- [What the exercise asks] Where the line containing "Click the Veranstalter input field" appears in the records below, begin there and repeat each line exactly through the final one, dropping all pictures.

[Records for this task Boundary: Start]

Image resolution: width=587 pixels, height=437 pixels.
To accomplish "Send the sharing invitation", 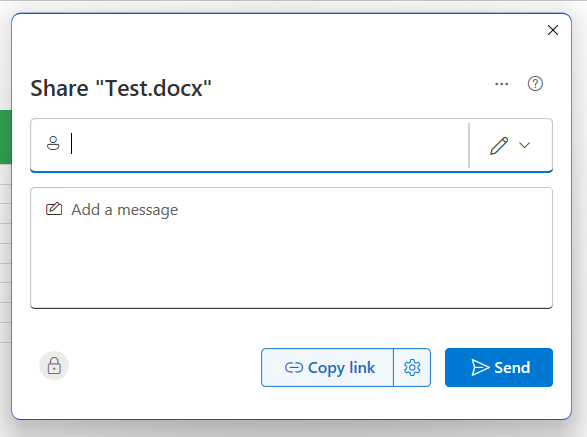I will tap(499, 367).
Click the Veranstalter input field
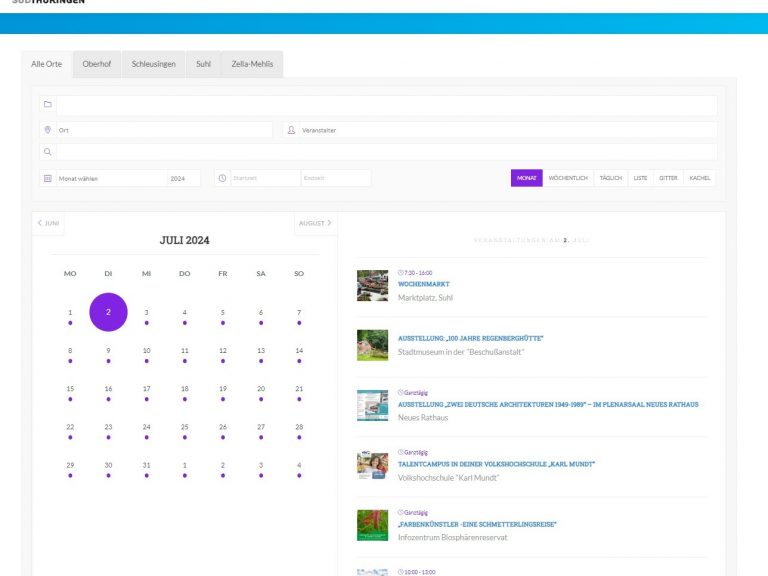Image resolution: width=768 pixels, height=576 pixels. click(x=505, y=130)
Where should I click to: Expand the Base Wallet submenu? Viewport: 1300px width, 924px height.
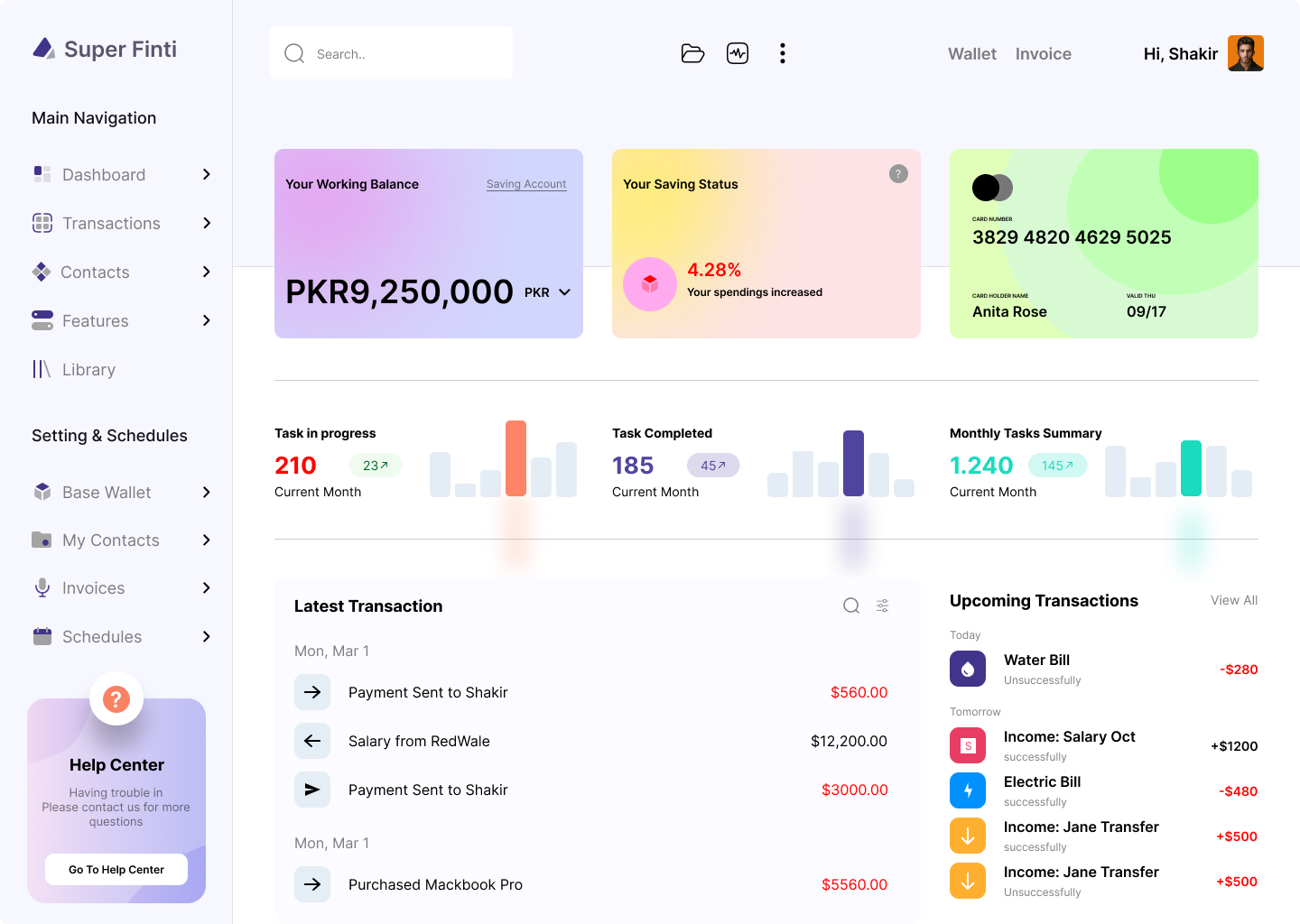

[Records for this task Boundary: End]

- [Exercise response]
Click the Veranstalter input field
Image resolution: width=768 pixels, height=576 pixels. click(x=505, y=130)
Where should I click to: Expand the Base Wallet submenu? Viewport: 1300px width, 924px height.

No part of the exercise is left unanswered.